**Task objective:** Extract every line of the material that holds the string "Image".

**Record excerpts:**

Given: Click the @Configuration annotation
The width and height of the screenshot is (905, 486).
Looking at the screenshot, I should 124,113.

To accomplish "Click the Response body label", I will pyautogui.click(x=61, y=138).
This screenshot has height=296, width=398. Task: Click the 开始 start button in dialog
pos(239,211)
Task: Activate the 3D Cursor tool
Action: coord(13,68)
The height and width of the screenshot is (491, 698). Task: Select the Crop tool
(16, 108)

---

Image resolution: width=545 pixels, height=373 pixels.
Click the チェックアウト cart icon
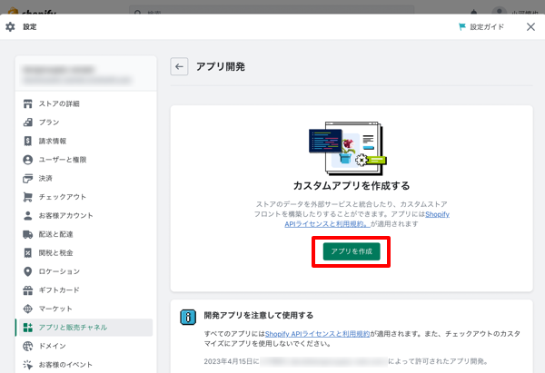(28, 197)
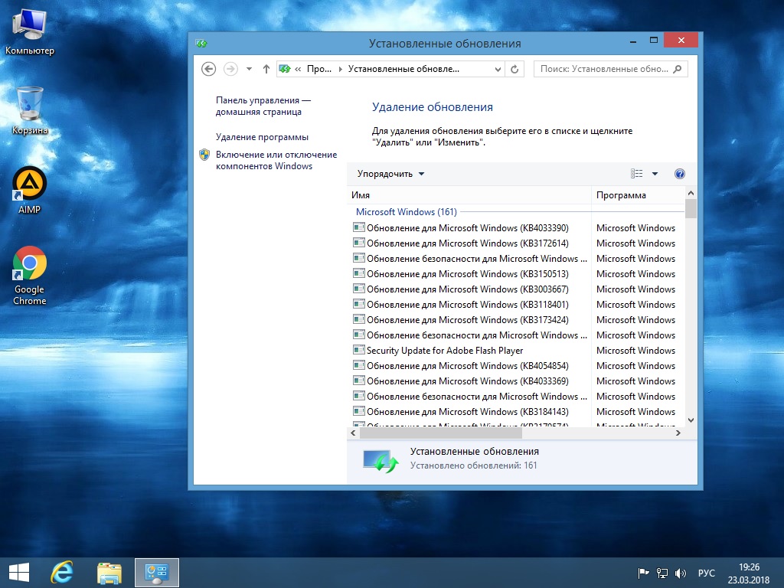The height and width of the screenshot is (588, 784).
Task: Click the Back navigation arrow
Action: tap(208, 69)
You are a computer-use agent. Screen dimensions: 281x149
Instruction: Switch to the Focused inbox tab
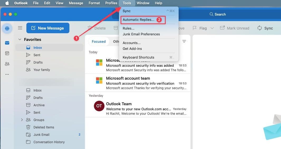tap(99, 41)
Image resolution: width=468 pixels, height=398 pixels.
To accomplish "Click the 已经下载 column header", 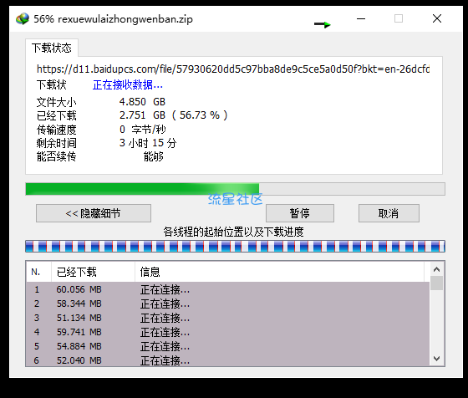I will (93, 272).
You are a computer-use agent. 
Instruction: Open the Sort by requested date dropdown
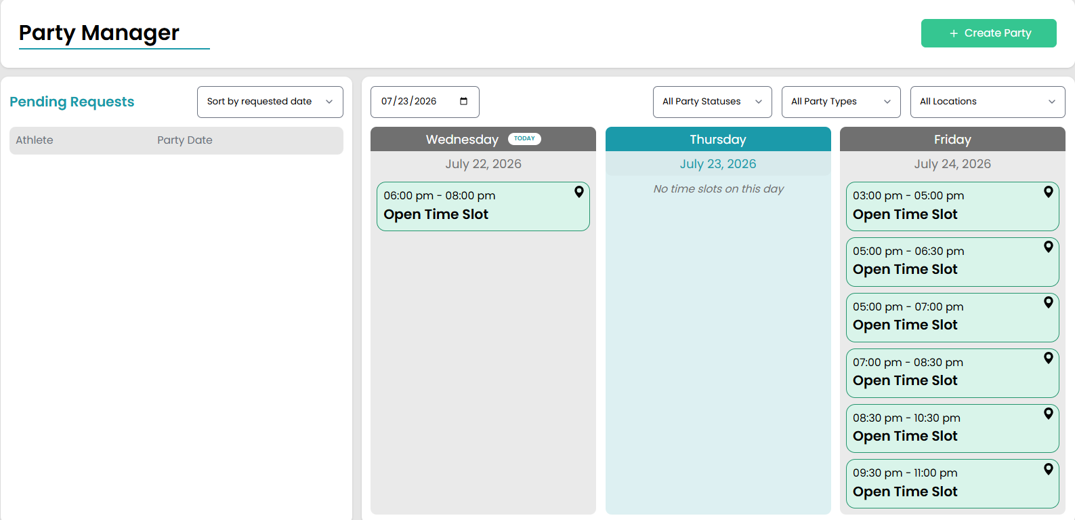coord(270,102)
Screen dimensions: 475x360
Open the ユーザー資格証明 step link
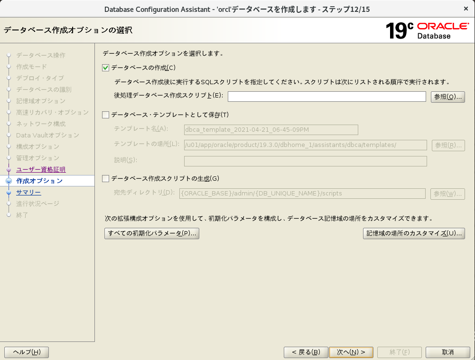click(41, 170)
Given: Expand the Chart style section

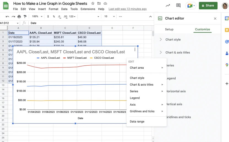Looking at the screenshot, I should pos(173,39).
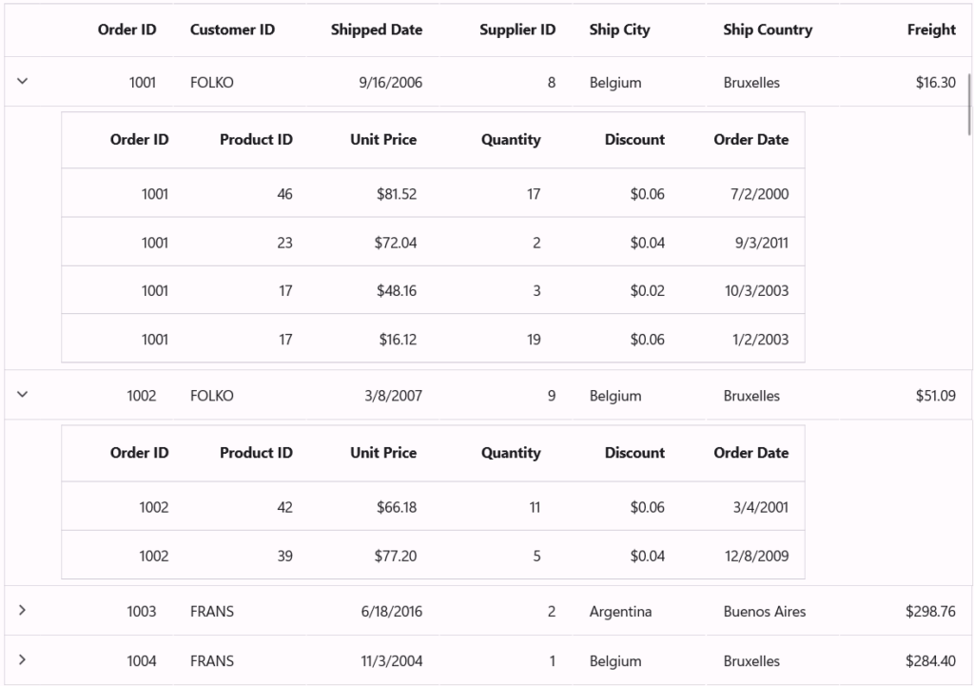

**Problem solution:**
Image resolution: width=545 pixels, height=373 pixels.
Image resolution: width=468 pixels, height=398 pixels.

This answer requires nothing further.